We have also demonstrated a preclinical loss rate in the tubal infertility patients with a hydrosalpinx that is more than twice that of tubal infertility patients without hydrosalpinges. A recent report has demonstrated that women with hydrosalpinges have a higher incidence of antibodies to chlamydial heat shock protein (HSP) 10 compared to tubal-factor infertility patients without hydrosalpinges (28). Since HSPs are expressed in the early developing embryo, and antibodies to this protein have been correlated with a negative impact on lVF outcome (29), this may be one mechanism to explain the increased preclinical loss rate.

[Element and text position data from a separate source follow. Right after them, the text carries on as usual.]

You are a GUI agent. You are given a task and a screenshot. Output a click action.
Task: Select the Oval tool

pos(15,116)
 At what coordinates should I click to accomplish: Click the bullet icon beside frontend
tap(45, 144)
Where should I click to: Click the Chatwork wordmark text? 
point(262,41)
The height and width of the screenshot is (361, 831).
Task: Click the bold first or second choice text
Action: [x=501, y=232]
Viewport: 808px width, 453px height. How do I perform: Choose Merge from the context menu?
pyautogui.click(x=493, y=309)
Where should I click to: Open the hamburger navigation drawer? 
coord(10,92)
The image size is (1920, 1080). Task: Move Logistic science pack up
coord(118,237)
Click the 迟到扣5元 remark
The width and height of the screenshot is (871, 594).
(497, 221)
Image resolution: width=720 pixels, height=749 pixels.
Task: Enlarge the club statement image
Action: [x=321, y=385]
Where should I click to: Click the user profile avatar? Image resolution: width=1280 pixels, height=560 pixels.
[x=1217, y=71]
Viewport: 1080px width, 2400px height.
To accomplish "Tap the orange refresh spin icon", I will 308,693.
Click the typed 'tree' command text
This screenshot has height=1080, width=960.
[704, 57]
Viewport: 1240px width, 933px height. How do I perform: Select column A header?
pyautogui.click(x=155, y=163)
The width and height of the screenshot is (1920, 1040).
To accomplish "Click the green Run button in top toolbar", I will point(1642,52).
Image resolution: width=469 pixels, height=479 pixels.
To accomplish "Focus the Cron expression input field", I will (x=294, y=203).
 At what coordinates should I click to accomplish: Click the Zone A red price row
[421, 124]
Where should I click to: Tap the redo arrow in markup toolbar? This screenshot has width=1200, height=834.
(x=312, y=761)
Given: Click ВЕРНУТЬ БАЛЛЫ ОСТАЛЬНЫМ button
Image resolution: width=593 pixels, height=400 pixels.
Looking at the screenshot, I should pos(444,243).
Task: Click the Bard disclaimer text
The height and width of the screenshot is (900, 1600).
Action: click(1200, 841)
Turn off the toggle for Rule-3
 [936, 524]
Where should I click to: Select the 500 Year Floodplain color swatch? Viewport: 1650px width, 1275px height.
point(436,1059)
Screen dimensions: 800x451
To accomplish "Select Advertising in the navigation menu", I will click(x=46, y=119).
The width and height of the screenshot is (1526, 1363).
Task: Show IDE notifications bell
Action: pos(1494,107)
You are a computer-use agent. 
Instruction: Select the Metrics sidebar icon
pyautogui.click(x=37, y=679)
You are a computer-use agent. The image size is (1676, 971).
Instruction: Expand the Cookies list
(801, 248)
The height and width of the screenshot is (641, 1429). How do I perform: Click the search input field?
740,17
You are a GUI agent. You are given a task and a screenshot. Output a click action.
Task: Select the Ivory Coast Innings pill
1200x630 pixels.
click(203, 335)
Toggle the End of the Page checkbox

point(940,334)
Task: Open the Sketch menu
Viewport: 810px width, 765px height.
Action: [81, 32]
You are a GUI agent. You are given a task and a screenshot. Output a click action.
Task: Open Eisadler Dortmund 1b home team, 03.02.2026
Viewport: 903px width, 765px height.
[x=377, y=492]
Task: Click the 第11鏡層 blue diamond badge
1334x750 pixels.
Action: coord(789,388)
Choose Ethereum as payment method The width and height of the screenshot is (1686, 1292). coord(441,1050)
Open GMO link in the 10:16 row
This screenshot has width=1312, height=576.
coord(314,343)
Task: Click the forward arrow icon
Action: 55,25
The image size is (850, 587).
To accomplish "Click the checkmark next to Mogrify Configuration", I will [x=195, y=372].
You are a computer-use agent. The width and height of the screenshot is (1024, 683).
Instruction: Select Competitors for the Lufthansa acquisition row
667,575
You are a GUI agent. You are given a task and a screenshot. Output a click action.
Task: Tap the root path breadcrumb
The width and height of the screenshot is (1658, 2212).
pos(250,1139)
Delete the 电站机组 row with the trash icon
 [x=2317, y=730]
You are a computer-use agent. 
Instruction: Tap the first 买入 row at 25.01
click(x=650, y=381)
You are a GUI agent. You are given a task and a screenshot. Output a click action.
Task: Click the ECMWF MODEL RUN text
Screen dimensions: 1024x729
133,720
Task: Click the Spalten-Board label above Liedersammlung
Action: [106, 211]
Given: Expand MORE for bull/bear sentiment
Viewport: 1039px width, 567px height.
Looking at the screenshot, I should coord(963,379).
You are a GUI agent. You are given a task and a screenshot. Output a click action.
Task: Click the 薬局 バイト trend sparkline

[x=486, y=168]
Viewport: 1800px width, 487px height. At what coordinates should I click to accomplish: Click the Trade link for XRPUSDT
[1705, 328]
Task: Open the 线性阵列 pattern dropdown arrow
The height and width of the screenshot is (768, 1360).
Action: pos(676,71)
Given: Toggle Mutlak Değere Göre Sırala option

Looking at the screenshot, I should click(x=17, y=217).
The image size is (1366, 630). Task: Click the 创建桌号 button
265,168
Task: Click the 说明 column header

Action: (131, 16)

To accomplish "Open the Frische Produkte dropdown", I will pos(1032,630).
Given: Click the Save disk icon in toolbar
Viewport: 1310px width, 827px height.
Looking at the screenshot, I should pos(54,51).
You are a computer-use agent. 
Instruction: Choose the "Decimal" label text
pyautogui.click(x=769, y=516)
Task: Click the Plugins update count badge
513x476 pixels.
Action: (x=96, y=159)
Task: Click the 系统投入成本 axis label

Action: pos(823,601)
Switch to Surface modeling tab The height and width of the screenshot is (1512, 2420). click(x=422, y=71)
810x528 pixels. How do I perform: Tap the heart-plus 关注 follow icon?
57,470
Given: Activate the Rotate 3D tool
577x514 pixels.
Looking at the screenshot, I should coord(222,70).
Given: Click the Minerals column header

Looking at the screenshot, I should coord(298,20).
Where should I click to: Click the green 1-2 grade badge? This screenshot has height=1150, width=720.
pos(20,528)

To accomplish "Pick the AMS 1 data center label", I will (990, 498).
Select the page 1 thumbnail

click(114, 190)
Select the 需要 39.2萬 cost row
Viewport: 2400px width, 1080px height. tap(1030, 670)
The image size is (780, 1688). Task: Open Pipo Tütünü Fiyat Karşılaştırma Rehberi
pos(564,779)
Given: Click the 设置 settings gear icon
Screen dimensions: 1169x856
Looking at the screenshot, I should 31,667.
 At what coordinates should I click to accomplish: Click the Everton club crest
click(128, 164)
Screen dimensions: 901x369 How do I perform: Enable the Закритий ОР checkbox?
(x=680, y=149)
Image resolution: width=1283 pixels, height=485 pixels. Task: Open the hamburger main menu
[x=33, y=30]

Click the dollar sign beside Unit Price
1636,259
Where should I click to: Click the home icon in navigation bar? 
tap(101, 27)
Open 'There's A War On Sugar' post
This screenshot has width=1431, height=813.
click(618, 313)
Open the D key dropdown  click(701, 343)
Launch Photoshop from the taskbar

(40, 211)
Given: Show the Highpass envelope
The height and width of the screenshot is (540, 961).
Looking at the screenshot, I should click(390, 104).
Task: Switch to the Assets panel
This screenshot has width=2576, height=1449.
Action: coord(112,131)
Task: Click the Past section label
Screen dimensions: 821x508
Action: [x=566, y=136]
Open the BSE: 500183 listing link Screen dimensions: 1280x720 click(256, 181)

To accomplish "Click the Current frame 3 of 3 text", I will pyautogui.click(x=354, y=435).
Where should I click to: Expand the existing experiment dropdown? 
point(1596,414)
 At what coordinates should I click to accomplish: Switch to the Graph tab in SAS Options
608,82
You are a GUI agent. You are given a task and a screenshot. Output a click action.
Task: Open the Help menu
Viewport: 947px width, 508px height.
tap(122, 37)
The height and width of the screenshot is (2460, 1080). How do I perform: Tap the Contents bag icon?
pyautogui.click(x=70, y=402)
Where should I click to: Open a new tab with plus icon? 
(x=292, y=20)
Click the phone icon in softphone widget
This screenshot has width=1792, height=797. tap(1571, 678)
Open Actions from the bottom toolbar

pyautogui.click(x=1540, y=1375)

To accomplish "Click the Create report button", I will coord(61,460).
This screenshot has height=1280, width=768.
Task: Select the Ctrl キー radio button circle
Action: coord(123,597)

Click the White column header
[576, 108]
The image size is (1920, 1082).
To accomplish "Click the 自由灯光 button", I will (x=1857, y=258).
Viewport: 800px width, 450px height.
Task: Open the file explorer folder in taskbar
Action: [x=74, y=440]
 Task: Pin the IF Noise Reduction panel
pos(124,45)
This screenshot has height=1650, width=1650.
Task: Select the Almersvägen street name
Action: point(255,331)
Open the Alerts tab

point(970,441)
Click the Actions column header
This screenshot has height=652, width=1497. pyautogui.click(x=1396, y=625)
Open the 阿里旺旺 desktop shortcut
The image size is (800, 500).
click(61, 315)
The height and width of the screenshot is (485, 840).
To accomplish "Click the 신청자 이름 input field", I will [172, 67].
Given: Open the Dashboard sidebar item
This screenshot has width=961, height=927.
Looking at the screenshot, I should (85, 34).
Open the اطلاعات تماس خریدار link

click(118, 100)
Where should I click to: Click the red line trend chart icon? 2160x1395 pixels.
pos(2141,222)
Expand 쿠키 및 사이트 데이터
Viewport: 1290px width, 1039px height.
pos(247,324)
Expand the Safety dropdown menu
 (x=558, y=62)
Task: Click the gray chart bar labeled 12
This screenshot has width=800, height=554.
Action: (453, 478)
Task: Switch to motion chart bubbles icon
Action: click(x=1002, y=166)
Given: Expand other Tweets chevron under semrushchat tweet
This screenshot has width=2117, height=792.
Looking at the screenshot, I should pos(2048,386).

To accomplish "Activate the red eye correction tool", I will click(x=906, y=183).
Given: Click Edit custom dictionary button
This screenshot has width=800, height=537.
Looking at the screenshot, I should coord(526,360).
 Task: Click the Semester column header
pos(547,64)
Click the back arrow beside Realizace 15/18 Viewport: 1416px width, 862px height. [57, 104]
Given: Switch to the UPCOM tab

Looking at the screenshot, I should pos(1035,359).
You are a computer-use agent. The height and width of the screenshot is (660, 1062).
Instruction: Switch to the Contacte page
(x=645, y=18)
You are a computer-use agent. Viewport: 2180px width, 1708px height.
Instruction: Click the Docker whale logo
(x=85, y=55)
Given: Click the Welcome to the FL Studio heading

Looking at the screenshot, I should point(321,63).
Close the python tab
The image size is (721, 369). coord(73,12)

This study demonstrates a decrease in implantation rates and an increase in preclinical miscarriages and ectopic pregnancies in patients with hydrosalpinges compared to tubal-factor patients without sonograhic evidence of dilated fallopian tubes. Although some retrospective studies (8,13) have suggested that removal of dilated fallopian tubes improved subsequent lVF success, these studies are inherently difficult in determining causation. Patients currently are counseled as to the potential deleterious effect that a hydrosalpinx may have on lVF outcome. In those patients with repeat failures of lVF success, without an identifiable cause, a salpingectomy is recommended. This therapeutic dilemma awaits a prospective randomized study to assess accurately the impact of hydrosalpinges on lVF outcome.